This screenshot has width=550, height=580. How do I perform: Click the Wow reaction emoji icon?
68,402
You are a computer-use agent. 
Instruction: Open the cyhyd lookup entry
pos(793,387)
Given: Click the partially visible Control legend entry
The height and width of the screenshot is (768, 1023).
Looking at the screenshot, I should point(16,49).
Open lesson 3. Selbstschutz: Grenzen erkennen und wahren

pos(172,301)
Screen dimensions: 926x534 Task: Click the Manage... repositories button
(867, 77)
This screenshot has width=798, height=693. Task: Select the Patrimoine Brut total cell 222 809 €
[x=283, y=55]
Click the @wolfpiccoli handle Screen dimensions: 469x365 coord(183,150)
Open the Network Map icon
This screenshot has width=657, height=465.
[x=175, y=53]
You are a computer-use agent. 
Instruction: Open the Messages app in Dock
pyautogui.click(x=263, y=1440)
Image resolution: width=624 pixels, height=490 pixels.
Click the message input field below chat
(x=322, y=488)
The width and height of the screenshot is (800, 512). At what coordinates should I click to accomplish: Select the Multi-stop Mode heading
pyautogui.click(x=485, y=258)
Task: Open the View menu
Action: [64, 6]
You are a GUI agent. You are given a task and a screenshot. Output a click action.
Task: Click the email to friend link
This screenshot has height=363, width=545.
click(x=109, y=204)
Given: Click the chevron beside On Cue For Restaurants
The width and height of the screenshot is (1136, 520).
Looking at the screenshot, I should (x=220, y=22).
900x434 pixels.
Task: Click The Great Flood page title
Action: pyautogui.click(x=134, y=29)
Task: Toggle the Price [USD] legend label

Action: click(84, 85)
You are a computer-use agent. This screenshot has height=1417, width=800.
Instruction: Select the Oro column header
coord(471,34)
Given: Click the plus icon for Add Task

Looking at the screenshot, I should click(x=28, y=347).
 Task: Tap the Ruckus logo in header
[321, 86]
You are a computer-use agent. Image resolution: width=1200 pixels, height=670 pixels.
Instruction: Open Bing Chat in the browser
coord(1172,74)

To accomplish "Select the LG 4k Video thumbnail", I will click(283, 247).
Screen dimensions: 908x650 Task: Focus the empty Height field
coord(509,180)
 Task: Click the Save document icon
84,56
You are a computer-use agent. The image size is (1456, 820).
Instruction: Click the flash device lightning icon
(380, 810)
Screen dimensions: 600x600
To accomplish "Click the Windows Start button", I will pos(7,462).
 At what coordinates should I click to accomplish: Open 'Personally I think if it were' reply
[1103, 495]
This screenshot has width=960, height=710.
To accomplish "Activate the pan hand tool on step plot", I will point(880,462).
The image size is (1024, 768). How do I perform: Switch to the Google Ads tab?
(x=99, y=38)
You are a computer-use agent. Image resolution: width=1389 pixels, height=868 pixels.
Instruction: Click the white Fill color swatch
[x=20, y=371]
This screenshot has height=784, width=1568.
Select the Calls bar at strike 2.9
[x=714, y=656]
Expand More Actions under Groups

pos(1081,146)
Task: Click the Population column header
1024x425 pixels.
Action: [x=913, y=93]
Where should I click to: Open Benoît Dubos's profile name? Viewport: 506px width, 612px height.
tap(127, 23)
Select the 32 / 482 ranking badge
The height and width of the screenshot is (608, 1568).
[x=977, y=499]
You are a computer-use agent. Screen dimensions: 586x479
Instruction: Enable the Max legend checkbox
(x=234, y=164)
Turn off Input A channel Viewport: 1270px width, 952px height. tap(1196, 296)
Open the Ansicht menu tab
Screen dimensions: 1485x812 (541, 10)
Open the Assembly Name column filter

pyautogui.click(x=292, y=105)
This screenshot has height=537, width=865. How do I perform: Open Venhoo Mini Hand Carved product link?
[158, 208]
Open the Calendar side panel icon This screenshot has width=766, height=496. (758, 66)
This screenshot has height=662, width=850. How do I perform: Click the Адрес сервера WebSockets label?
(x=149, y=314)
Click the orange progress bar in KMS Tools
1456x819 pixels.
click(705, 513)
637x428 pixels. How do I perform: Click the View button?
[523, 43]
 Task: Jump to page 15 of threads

EXERCISE PROMPT »
Reproduce the listing above in full, changing every "computer-use agent" to "desktop automation agent" and leaving everything else as it is.

FULL ANSWER »
This screenshot has width=550, height=580. How do I perform: Click the Wow reaction emoji icon?
68,402
You are a desktop automation agent. 
Instruction: Open the cyhyd lookup entry
pos(793,387)
Given: Click the partially visible Control legend entry
The height and width of the screenshot is (768, 1023).
Looking at the screenshot, I should point(16,49).
Open lesson 3. Selbstschutz: Grenzen erkennen und wahren

pos(172,301)
Screen dimensions: 926x534 Task: Click the Manage... repositories button
(867, 77)
This screenshot has width=798, height=693. Task: Select the Patrimoine Brut total cell 222 809 €
[x=283, y=55]
Click the @wolfpiccoli handle Screen dimensions: 469x365 coord(183,150)
Open the Network Map icon
This screenshot has width=657, height=465.
[x=175, y=53]
You are a desktop automation agent. 
Instruction: Open the Messages app in Dock
pyautogui.click(x=263, y=1440)
Image resolution: width=624 pixels, height=490 pixels.
Click the message input field below chat
(x=322, y=488)
The width and height of the screenshot is (800, 512). At what coordinates should I click to accomplish: Select the Multi-stop Mode heading
pyautogui.click(x=485, y=258)
Task: Open the View menu
Action: [64, 6]
You are a GUI agent. You are given a task and a screenshot. Output a click action.
Task: Click the email to friend link
This screenshot has height=363, width=545.
click(x=109, y=204)
Given: Click the chevron beside On Cue For Restaurants
The width and height of the screenshot is (1136, 520).
Looking at the screenshot, I should (x=220, y=22).
900x434 pixels.
Task: Click The Great Flood page title
Action: pyautogui.click(x=134, y=29)
Task: Toggle the Price [USD] legend label

Action: click(84, 85)
You are a desktop automation agent. This screenshot has height=1417, width=800.
Instruction: Select the Oro column header
coord(471,34)
Given: Click the plus icon for Add Task

Looking at the screenshot, I should click(x=28, y=347).
 Task: Tap the Ruckus logo in header
[321, 86]
You are a desktop automation agent. Image resolution: width=1200 pixels, height=670 pixels.
Instruction: Open Bing Chat in the browser
coord(1172,74)

To accomplish "Select the LG 4k Video thumbnail", I will click(283, 247).
Screen dimensions: 908x650 Task: Focus the empty Height field
coord(509,180)
 Task: Click the Save document icon
84,56
You are a desktop automation agent. The image size is (1456, 820).
Instruction: Click the flash device lightning icon
(380, 810)
Screen dimensions: 600x600
To accomplish "Click the Windows Start button", I will pos(7,462).
 At what coordinates should I click to accomplish: Open 'Personally I think if it were' reply
[1103, 495]
This screenshot has width=960, height=710.
To accomplish "Activate the pan hand tool on step plot", I will point(880,462).
The image size is (1024, 768). How do I perform: Switch to the Google Ads tab?
(x=99, y=38)
You are a desktop automation agent. Image resolution: width=1389 pixels, height=868 pixels.
Instruction: Click the white Fill color swatch
[x=20, y=371]
This screenshot has height=784, width=1568.
Select the Calls bar at strike 2.9
[x=714, y=656]
Expand More Actions under Groups

pos(1081,146)
Task: Click the Population column header
1024x425 pixels.
Action: [x=913, y=93]
Where should I click to: Open Benoît Dubos's profile name? Viewport: 506px width, 612px height.
tap(127, 23)
Select the 32 / 482 ranking badge
The height and width of the screenshot is (608, 1568).
[x=977, y=499]
You are a desktop automation agent. Screen dimensions: 586x479
Instruction: Enable the Max legend checkbox
(x=234, y=164)
Turn off Input A channel Viewport: 1270px width, 952px height. tap(1196, 296)
Open the Ansicht menu tab
Screen dimensions: 1485x812 (541, 10)
Open the Assembly Name column filter

pyautogui.click(x=292, y=105)
This screenshot has height=537, width=865. How do I perform: Open Venhoo Mini Hand Carved product link?
[158, 208]
Open the Calendar side panel icon This screenshot has width=766, height=496. (758, 66)
This screenshot has height=662, width=850. How do I perform: Click the Адрес сервера WebSockets label?
(x=149, y=314)
Click the orange progress bar in KMS Tools
1456x819 pixels.
click(705, 513)
637x428 pixels. How do I perform: Click the View button?
[523, 43]
 Task: Jump to page 15 of threads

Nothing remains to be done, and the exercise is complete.